誰かの頭の中の水槽(詩野うら「チラシのウラ漫画」ほか)
チラシのウラ氏改め詩野うらさんの漫画が本になるそうです。というわけで今回はweb漫画「チラシのウラ漫画」のお話です。
書籍がこちら
サイトがこちら。短編漫画がたくさんあります。
今回webサイトから書籍化されたのは「有害無罪玩具」「虚数時間の遊び」「金魚の人魚は人魚の金魚」の三編で、さらに書き下ろしも収録されるとのこと。「有害無罪玩具」から詩野さんを知ったクチなのでとても嬉しいです。

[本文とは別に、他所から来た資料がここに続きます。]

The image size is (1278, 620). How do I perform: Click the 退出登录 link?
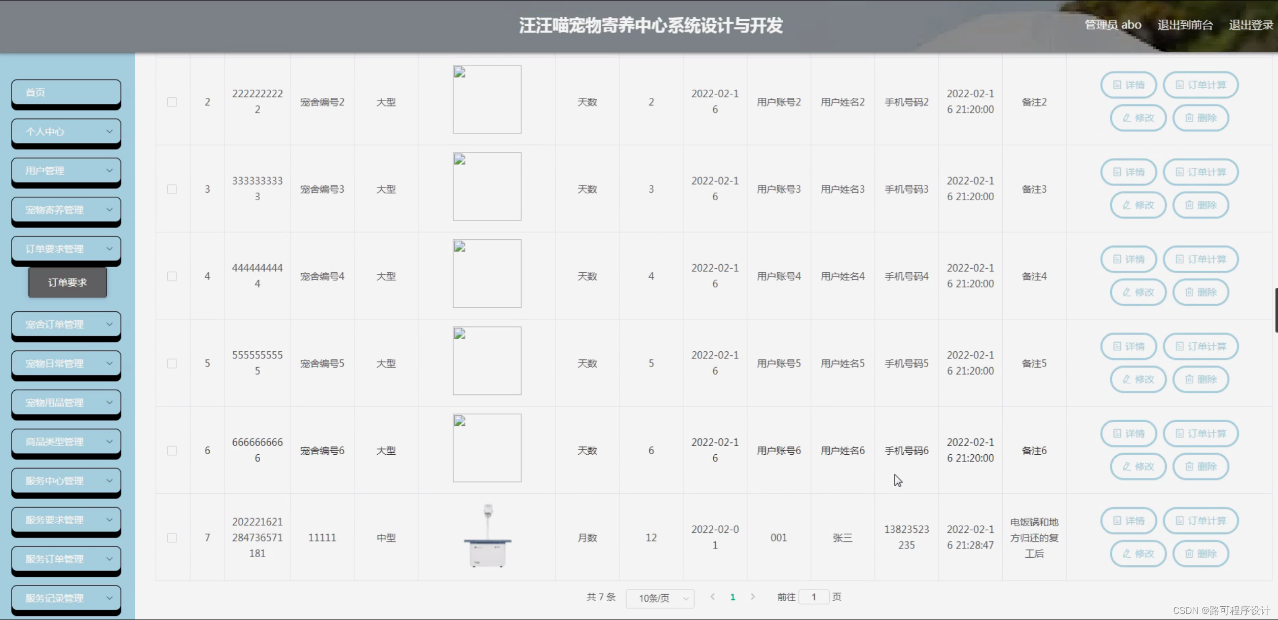click(x=1250, y=24)
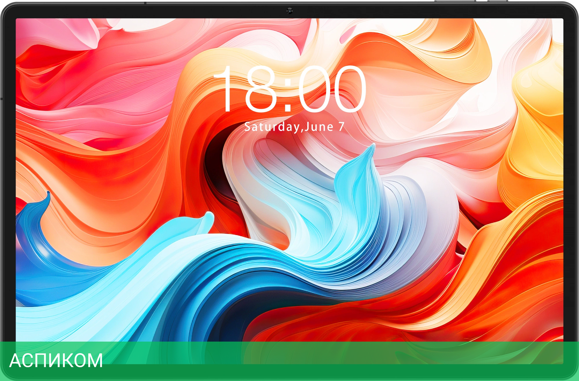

幻想的な世界、形而上を揺蕩うようなセリフ群、余韻を残すラスト、それらを支えるきらめくアイデアの数々。一作読んでいただければ雰囲気はわかっていただけると思います。てなわけで現在公開されている作品の中からおすすめをいくつか紹介しますので、琴線に触れる作品があればぜひ読んでください。ぜひ。
1.現代路上神話
道の神というものがいる。下半身は一つで、上半身はいくつもに枝分かれしている
それは道を歩き続けている神で、道が分岐していると
そんな書き出しから始まる「道の神」をはじめとして、現代に存在する神々についての途切れ途切れの記述がまとめられており、ひとが認識する「ただ在るだけ」の神話からひしひしとセンスオブワンダーを感じる作品になっています。現在公開されている中では一番おすすめ。最後に置かれた「結文」の記述が素晴らしいんですよ。個人的には「ガラスの神」がお気に入りですね。
2.偽史山人伝
偽史とはまがいものの歴史のことである。しかし山人は存在していた。
上記は「あとがき」からの抜粋ですが、「偽史」の意味するところは自分の目で確かめていただきたい。人の形をした動物の歴史、そのごく一部の確かな脈動を感じます。グロいので苦手な人は注意してください。
3.虚人の夢
人は死ぬと現象になる
遠野は死んで、「水滴」という現象になった
死と夢の話。あらすじの紹介が非常に難しいですね……。いくつもの夢、死、何もかも違う幻たちがひとつの根っこからのびている。そんな感じです。読んでください。
4.人魚川の点景
お前みたいなのを 神隠しにあいやすい気質っていうんだろうな
人の行かない所に行き人が見ない物を見て
人と違う方を好むひねくれものを
だからお前は風紀委員で
だから
お前はこんなものを見つけちまうんだ
「点景」とは風景全体を引き立たせるための人や物だそうです。作中でも言われていますが皮肉っぽいですね。最後のページがとてもきれいで、余韻を心地よく感じてしまう罪悪感が良い。フラスコの中の人魚をめぐるどうしようもない現実の話です。
そんな私たちの物語は
少し変わった体質を持つ少女たちの物語もどきのプロローグエピローグ。「生きたまま死ぬ体質」がそのまま話の中核になるのがきれいです。これも最後のページが素敵。
それは一瞬で終わることなのだけど
脳の機能が止まるその一瞬前
脳が最後の電流を流すその一瞬のあいだ
死を想う。ありふれた走馬灯を「窓」「写真」「道」など六つのモチーフを用いて描写するオムニバスになっています。ひどく後ろ向きなようでありながら、なんだかさわやかな気持ちになるのはどうしてなんでしょう。
以上、とりあえずおすすめ六編です。連作形式の帽子日記シリーズや雨女シリーズなど、面白い漫画が他にもいっぱいありますので一度サイトを覗いてみてください。どれも生や死、一瞬と永遠、あるいは形がなく答えのないあいまいなものをテーマにしていて、読めば読むほど面白いです。金魚みたいにぐるぐる回る思考を楽しめる人には強く勧めたい。くらくらしますよ。
はい、チラウラ漫画の紹介でした。書籍化に伴いwebでの公開が終わってしまった「有害無罪玩具」には詩野うら作品の魅力が詰まっているのでぜひとも書籍版を! 購入してください!!